* [Instructions for the task]:
Copy out the entries below, substituting "Screen size" for every occurrence of "Image resolution" and keeping everything else unchanged.

* [Extracted entries]:
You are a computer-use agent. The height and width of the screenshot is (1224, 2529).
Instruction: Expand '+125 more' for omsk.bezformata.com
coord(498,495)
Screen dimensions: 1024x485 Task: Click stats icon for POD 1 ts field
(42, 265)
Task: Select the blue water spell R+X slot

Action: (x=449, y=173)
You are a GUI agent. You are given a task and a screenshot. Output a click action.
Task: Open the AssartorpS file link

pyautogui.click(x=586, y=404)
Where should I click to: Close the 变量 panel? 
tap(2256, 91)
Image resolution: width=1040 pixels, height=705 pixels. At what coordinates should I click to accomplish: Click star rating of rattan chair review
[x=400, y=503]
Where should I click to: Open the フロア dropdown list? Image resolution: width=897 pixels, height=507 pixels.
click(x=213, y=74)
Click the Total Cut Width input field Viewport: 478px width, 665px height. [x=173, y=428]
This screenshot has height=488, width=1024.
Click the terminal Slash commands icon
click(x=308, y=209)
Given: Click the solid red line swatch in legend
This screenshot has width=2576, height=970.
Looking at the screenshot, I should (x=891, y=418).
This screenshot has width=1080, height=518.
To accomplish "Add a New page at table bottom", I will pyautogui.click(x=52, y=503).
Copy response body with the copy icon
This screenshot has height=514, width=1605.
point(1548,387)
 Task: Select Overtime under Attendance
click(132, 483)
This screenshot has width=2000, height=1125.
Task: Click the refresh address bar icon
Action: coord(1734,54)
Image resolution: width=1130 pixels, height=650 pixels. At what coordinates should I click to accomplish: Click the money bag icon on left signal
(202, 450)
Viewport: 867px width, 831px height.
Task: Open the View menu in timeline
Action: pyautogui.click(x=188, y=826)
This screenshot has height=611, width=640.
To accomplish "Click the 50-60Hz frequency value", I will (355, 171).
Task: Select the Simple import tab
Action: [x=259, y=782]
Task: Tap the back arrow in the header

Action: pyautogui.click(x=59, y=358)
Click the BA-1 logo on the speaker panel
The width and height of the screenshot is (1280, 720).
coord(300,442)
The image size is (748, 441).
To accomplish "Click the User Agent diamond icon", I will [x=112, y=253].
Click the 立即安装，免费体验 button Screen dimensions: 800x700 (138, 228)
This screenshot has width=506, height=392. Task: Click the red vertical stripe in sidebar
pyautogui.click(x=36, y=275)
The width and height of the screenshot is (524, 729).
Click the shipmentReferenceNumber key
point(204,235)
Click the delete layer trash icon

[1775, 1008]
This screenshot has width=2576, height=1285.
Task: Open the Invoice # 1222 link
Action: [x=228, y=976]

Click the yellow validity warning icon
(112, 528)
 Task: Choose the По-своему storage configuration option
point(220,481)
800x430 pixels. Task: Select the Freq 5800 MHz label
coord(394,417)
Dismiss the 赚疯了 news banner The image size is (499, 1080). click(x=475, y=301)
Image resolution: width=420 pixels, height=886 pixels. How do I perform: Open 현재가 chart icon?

* [Answer for the task]:
You are a computer-use agent. The height and width of the screenshot is (1224, 2529).
Instruction: Expand '+125 more' for omsk.bezformata.com
coord(498,495)
Screen dimensions: 1024x485 Task: Click stats icon for POD 1 ts field
(42, 265)
Task: Select the blue water spell R+X slot

Action: (x=449, y=173)
You are a GUI agent. You are given a task and a screenshot. Output a click action.
Task: Open the AssartorpS file link

pyautogui.click(x=586, y=404)
Where should I click to: Close the 变量 panel? 
tap(2256, 91)
Screen size: width=1040 pixels, height=705 pixels. At what coordinates should I click to accomplish: Click star rating of rattan chair review
[x=400, y=503]
Where should I click to: Open the フロア dropdown list? Screen size: width=897 pixels, height=507 pixels.
click(x=213, y=74)
Click the Total Cut Width input field Viewport: 478px width, 665px height. [x=173, y=428]
This screenshot has height=488, width=1024.
Click the terminal Slash commands icon
click(x=308, y=209)
Given: Click the solid red line swatch in legend
This screenshot has width=2576, height=970.
Looking at the screenshot, I should (x=891, y=418).
This screenshot has width=1080, height=518.
To accomplish "Add a New page at table bottom", I will pyautogui.click(x=52, y=503).
Copy response body with the copy icon
This screenshot has height=514, width=1605.
point(1548,387)
 Task: Select Overtime under Attendance
click(132, 483)
This screenshot has width=2000, height=1125.
Task: Click the refresh address bar icon
Action: coord(1734,54)
Screen size: width=1130 pixels, height=650 pixels. At what coordinates should I click to accomplish: Click the money bag icon on left signal
(202, 450)
Viewport: 867px width, 831px height.
Task: Open the View menu in timeline
Action: pyautogui.click(x=188, y=826)
This screenshot has height=611, width=640.
To accomplish "Click the 50-60Hz frequency value", I will (355, 171).
Task: Select the Simple import tab
Action: [x=259, y=782]
Task: Tap the back arrow in the header

Action: pyautogui.click(x=59, y=358)
Click the BA-1 logo on the speaker panel
The width and height of the screenshot is (1280, 720).
coord(300,442)
The image size is (748, 441).
To accomplish "Click the User Agent diamond icon", I will [x=112, y=253].
Click the 立即安装，免费体验 button Screen dimensions: 800x700 (138, 228)
This screenshot has width=506, height=392. Task: Click the red vertical stripe in sidebar
pyautogui.click(x=36, y=275)
The width and height of the screenshot is (524, 729).
Click the shipmentReferenceNumber key
point(204,235)
Click the delete layer trash icon

[1775, 1008]
This screenshot has width=2576, height=1285.
Task: Open the Invoice # 1222 link
Action: [x=228, y=976]

Click the yellow validity warning icon
(112, 528)
 Task: Choose the По-своему storage configuration option
point(220,481)
800x430 pixels. Task: Select the Freq 5800 MHz label
coord(394,417)
Dismiss the 赚疯了 news banner The image size is (499, 1080). click(x=475, y=301)
Screen size: width=420 pixels, height=886 pixels. How do I perform: Open 현재가 chart icon?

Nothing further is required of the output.